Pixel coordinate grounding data
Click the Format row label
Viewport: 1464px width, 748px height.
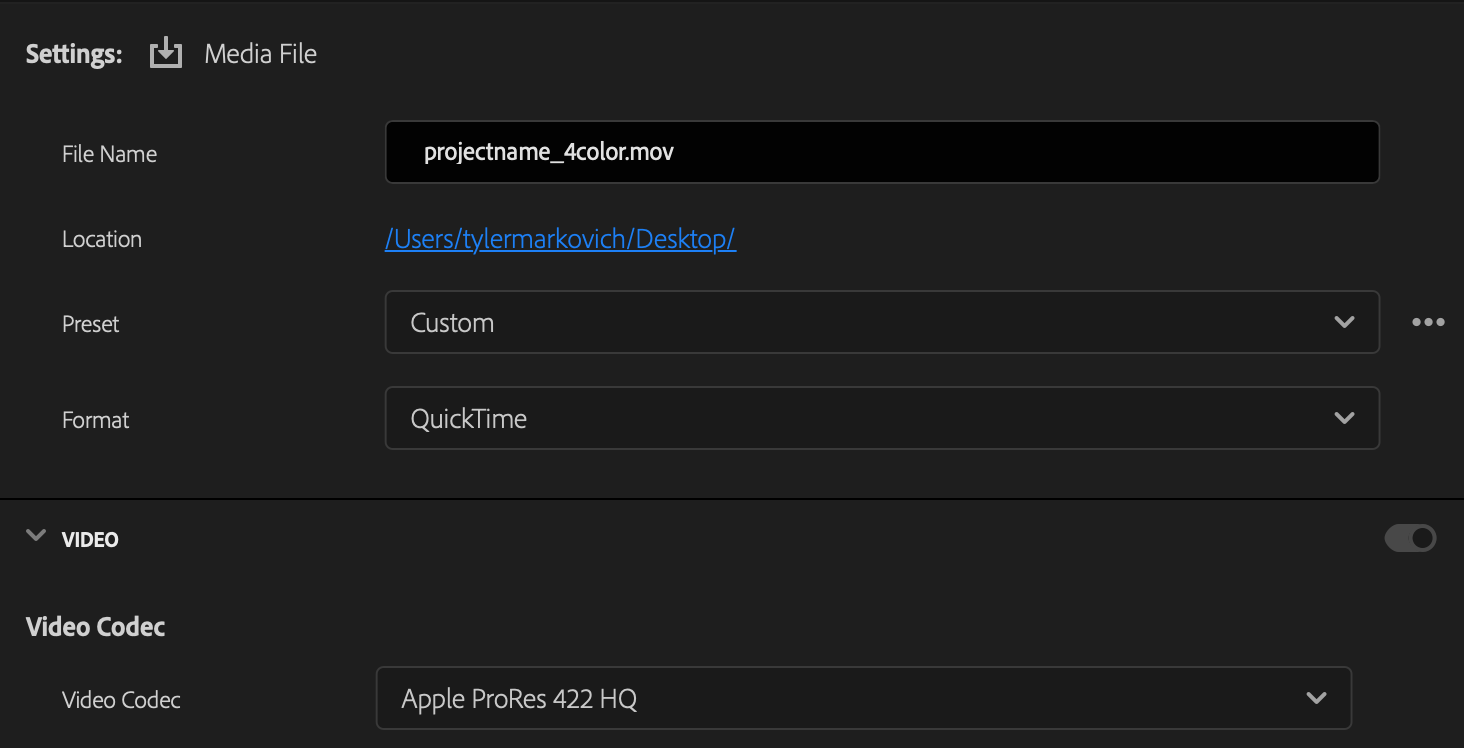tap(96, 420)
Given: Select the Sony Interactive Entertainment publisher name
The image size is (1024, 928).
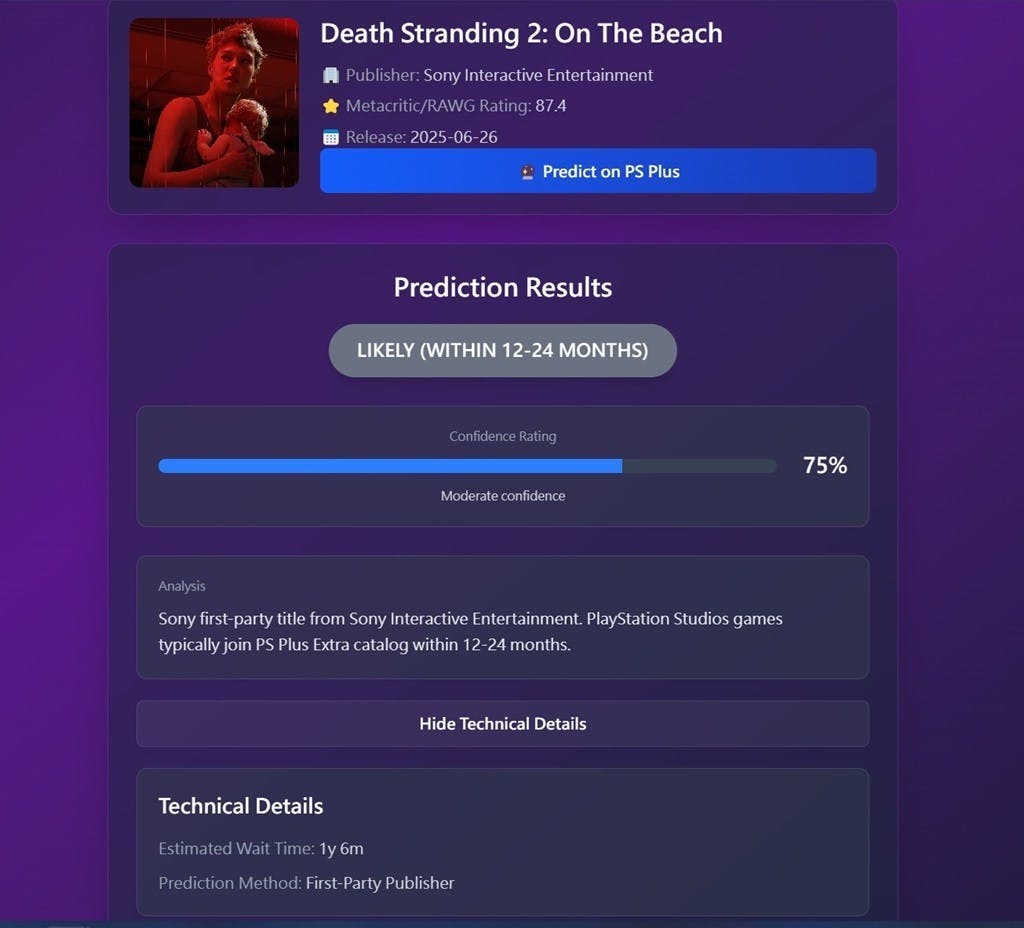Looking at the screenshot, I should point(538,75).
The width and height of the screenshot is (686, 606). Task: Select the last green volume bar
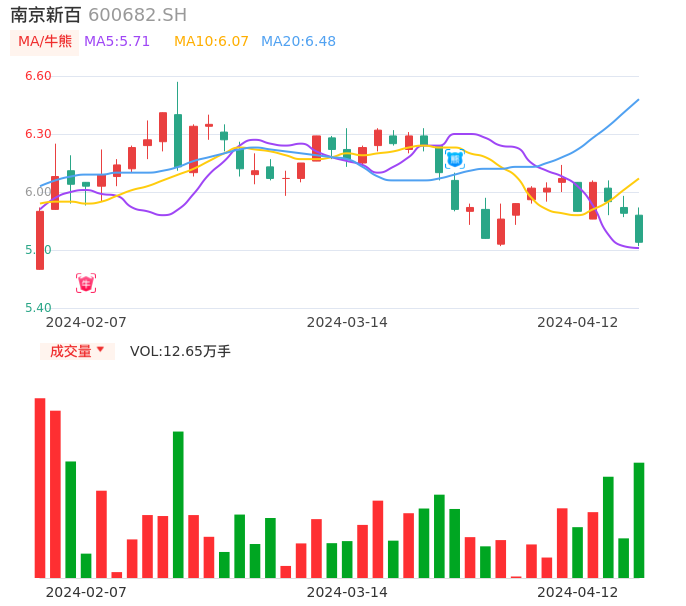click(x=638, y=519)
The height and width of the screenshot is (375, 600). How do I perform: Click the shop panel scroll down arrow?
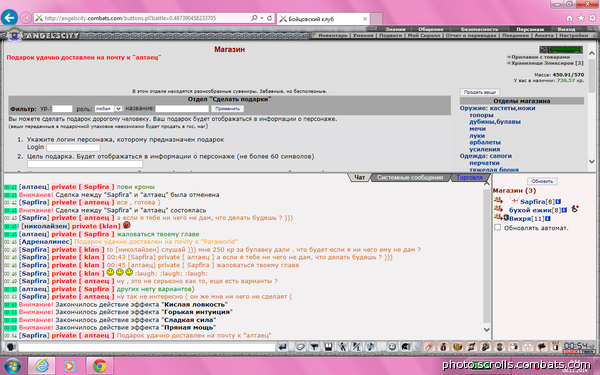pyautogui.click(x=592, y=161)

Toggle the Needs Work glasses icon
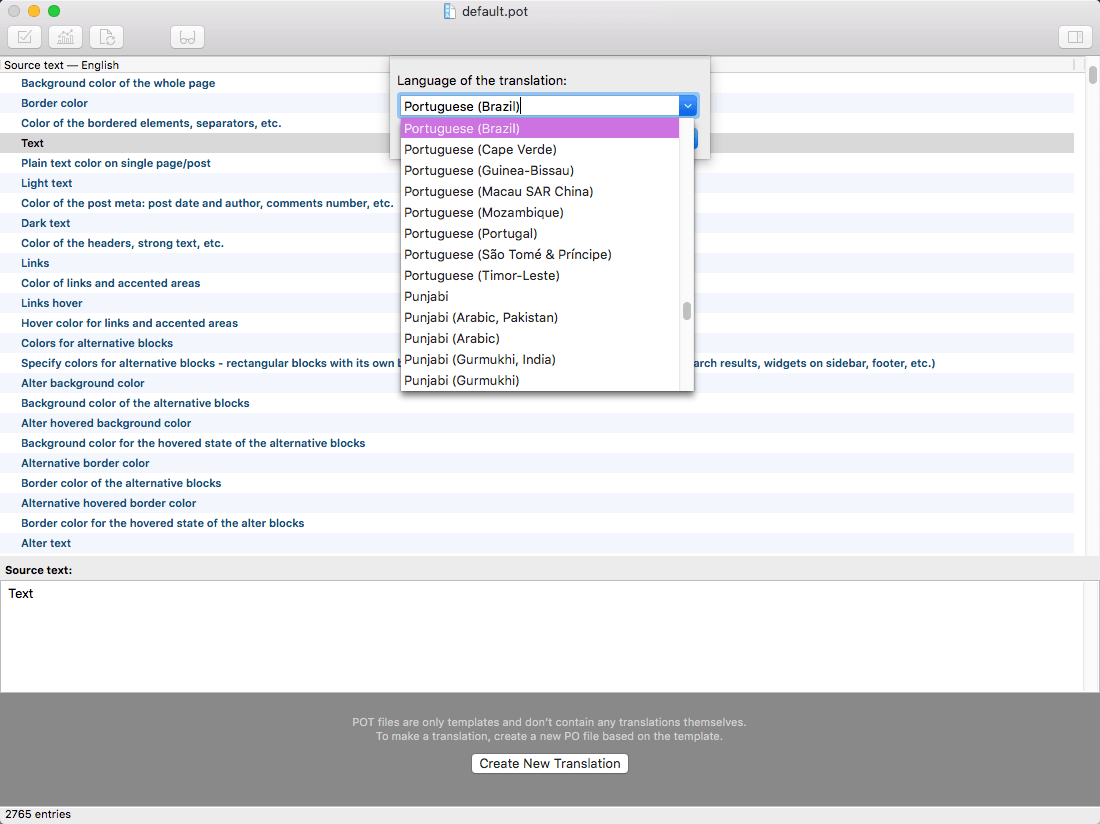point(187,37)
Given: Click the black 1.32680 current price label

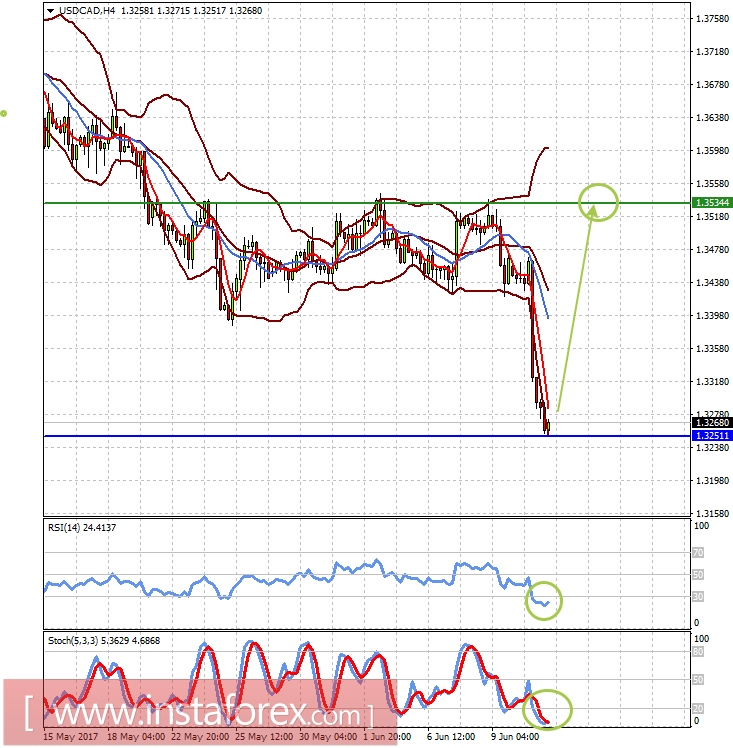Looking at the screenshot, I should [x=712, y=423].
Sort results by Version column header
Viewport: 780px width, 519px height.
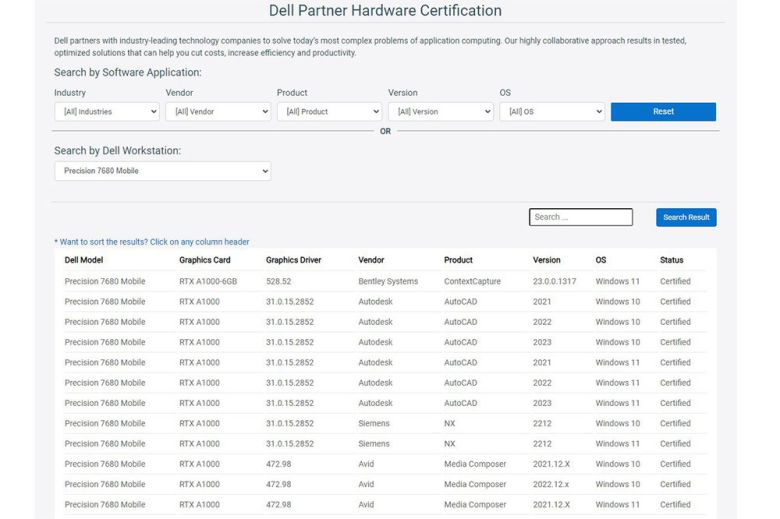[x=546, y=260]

| TASK |
Beginning with the line that contains "Given: Click the" and ending with the last line of the entries above, repeat each line exactly, but not the pictures.

| RESPONSE |
Given: Click the black 1.32680 current price label

Looking at the screenshot, I should [x=712, y=423].
Sort results by Version column header
Viewport: 780px width, 519px height.
[x=546, y=260]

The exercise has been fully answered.